There are a variety of new software features on the Key2. These include new features in Locker, to which apps can now be added. Firefox Focus is also part of Locker now, enabling private browsing, and can be used to privately open links sent in emails or messages. BlackBerry’s DTEK has been given a visual update, making it cleaner-looking, and now has a system scanner that makes security recommendations. Some of these features will also come to the KeyOne in a future software update.

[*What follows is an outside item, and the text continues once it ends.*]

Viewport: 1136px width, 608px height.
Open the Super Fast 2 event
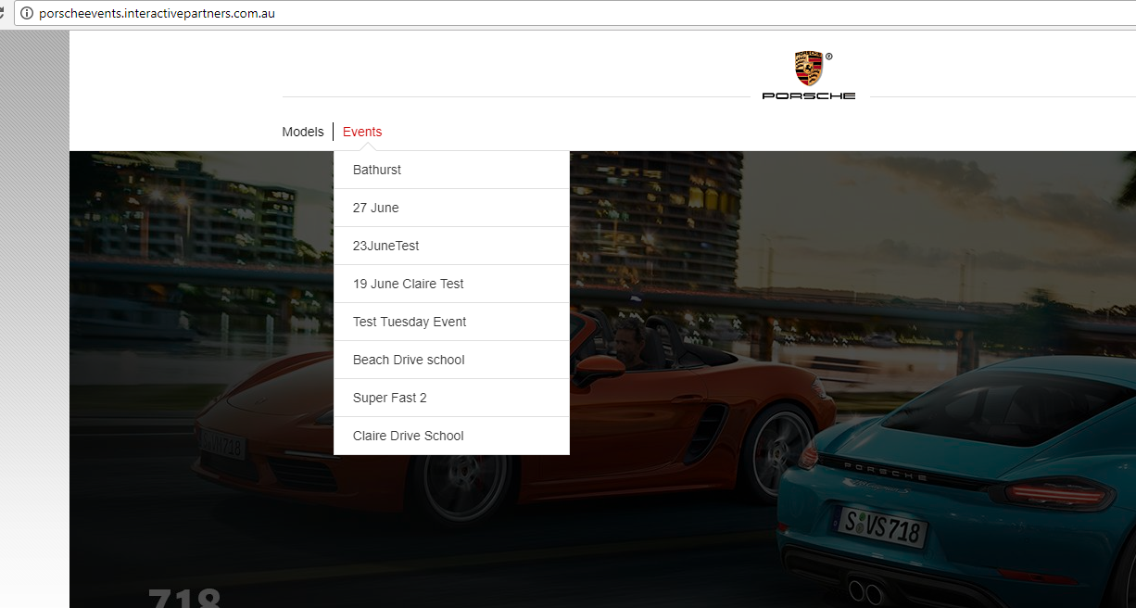[390, 398]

The software experience is similar between these two phones, but the Key2 will get updates for a longer period of time.
Winner: BlackBerry Key2
The physical keyboard was what made the KeyOne different, and it returns on the Key2, but with some crucial changes to make it not only more usablebut also more newcomer friendly. This is very important. The KeyOne took practice to use with any speed and precision if you were coming directly from a touchscreen keyboard.
For the Key2, BlackBerry has introduced a new keyboard design that’s 20 percent larger than on the KeyOne, with the keys extending higher on the body than on its predecessor, and with new contours to make them more tactile. A matte finish replaces the sticker coating on the KeyOne’s keys, and the separators between each row have been reduced in height. There’s even a pleasing downward slope to each, now larger key, making it more comfortable and natural to press.

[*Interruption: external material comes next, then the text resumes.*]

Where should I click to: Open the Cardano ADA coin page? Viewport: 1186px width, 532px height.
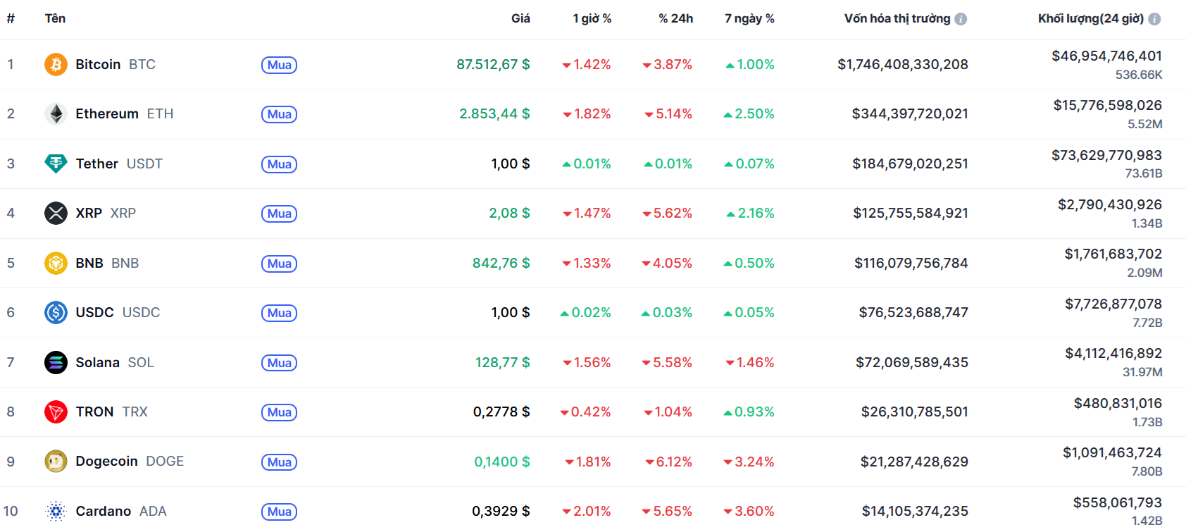(x=104, y=511)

The difference is considerable. Even coming directly from the KeyOne, typists will immediately feel faster, and the entire typing process feels more coherent and natural. A lot of the extra space has been generated by losing the second shift key, but BlackBerry has also added a new key that activates user-definable shortcuts. Each letter key can be assigned two tasks, based on a short press or long press, and by using the new key at the same time, apps can be switched from within apps without using the app drawer.

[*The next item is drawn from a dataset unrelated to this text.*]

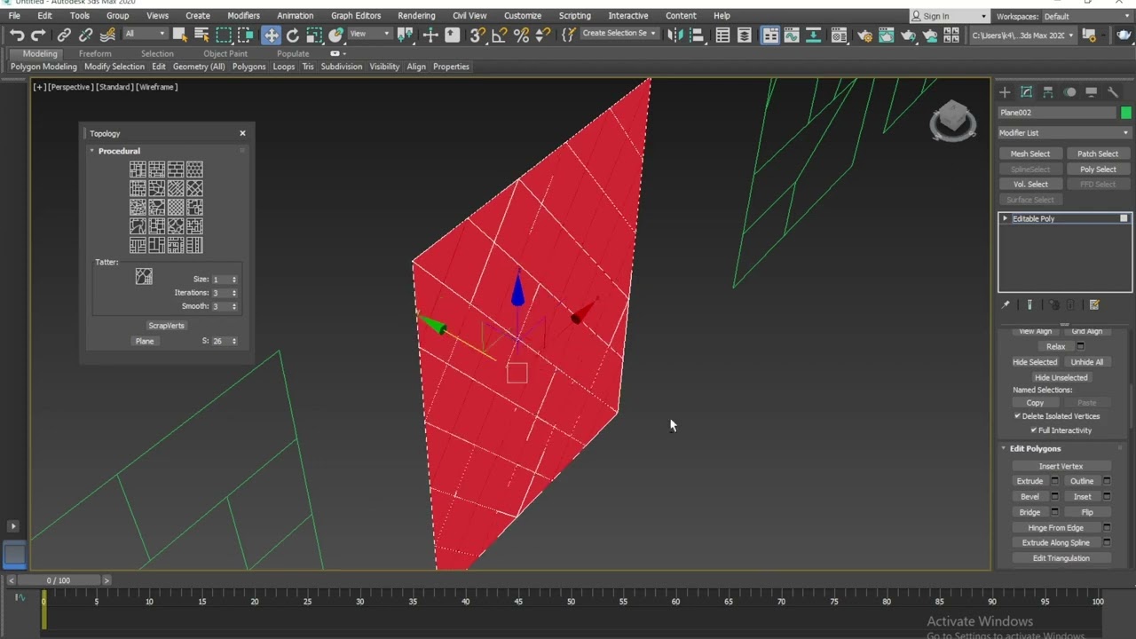Open the Modify panel tab icon

pyautogui.click(x=1026, y=92)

It’s still a capacitive touch keyboard, enabling a quick scroll through web pages and the ability to select words from the predictive options when typing. The overall package of BlackBerry’s changes to the Key2’s keyboard is one that’s more comfortable to use, and less time-consuming and less frustrating to adapt to using. Whether you used the KeyOne or not, don’t base the Key2’s keyboard on previous experience with a modern Android BlackBerry phone, because they’re very different beasts.
Winner: BlackBerry Key2
The BlackBerry Key2 starts at $650, 650 euros, or 580 British pounds. The KeyOne was $550 at launch. BlackBerry says the price increase represents the investment in design, performance, and specifications, and pointed out that the upgraded Black Edition of the KeyOne cost $600, showing the increase is actually more minimal given the alterations.
The KeyOne is available now and it works on AT&T, T-Mobile, Verizon, and Sprint. The Key2 arrives on July 13, but it only works on AT&T and T-Mobile at the moment. Verizon and Sprint support will likely come later this summer.
The BlackBerry Key2 is the clear winner here. For only $100 over the KeyOne, you get a stronger processor, more RAM, a better camera, newer software, and best of all, a physical keyboard that’s easier to use even if you’re a hardened touchscreen typist. You can’t argue with that, and initial impressions show the Key2 to be a significant step forward for BlackBerry’s modern efforts.
Updated on June 21: Added U.S. availability of the Key2.